→ **Data for review**:
┄┄┄┄┄┄┄┄┄┄┄┄┄┄┄┄┄┄┄┄

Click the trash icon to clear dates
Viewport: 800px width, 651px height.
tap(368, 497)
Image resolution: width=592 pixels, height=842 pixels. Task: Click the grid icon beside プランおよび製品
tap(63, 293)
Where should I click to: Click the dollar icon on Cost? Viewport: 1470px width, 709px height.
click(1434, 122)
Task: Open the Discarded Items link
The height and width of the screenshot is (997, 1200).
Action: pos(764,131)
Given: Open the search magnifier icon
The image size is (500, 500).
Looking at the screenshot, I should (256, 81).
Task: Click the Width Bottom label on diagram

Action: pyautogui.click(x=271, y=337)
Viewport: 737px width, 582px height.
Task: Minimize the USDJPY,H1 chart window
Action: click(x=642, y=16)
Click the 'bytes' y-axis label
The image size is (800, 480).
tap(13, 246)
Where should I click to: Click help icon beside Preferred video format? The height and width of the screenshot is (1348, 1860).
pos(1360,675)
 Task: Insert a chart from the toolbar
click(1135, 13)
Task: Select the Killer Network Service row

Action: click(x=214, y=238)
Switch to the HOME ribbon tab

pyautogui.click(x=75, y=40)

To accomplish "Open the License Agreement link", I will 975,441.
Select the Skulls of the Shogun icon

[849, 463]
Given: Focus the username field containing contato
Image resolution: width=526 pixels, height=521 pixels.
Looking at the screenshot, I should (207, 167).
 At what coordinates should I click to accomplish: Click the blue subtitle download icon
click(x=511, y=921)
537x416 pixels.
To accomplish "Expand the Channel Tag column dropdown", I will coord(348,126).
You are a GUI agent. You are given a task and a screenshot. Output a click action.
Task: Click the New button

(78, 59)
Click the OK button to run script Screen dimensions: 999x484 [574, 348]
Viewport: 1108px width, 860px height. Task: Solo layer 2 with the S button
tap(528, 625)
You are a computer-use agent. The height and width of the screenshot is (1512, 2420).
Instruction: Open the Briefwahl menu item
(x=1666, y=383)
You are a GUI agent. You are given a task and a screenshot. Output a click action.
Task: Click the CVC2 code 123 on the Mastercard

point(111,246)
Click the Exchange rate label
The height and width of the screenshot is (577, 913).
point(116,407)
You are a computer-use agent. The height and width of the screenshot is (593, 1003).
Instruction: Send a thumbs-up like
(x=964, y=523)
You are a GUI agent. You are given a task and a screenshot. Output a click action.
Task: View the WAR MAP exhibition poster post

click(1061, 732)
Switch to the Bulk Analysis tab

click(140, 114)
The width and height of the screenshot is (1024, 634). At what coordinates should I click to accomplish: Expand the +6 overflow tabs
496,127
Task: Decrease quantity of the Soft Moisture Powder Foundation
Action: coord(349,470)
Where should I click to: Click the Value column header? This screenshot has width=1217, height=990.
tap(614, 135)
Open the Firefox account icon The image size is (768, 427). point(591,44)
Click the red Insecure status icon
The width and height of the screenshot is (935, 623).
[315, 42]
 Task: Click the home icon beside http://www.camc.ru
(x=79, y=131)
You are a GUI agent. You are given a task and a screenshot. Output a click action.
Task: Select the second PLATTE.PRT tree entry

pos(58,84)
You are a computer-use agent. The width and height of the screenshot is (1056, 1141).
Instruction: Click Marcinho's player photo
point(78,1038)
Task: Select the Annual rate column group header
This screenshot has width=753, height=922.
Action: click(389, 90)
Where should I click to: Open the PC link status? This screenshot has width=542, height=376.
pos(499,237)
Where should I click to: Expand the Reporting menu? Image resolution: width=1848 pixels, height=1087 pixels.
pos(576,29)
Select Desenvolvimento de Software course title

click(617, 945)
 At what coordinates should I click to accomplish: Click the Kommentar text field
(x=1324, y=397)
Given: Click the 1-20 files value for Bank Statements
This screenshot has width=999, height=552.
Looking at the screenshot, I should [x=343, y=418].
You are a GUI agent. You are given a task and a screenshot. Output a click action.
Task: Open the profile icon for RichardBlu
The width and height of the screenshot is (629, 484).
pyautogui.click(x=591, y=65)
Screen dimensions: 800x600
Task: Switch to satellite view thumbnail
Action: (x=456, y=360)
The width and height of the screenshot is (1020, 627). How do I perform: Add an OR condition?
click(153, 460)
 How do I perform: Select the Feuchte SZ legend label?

┄┄┄┄┄┄┄┄┄┄┄┄┄┄┄┄┄┄┄┄

→ **Action item**: Using the entries above, give the number of lines that include "will", with no added words.

→ **Solution to the exercise**: 2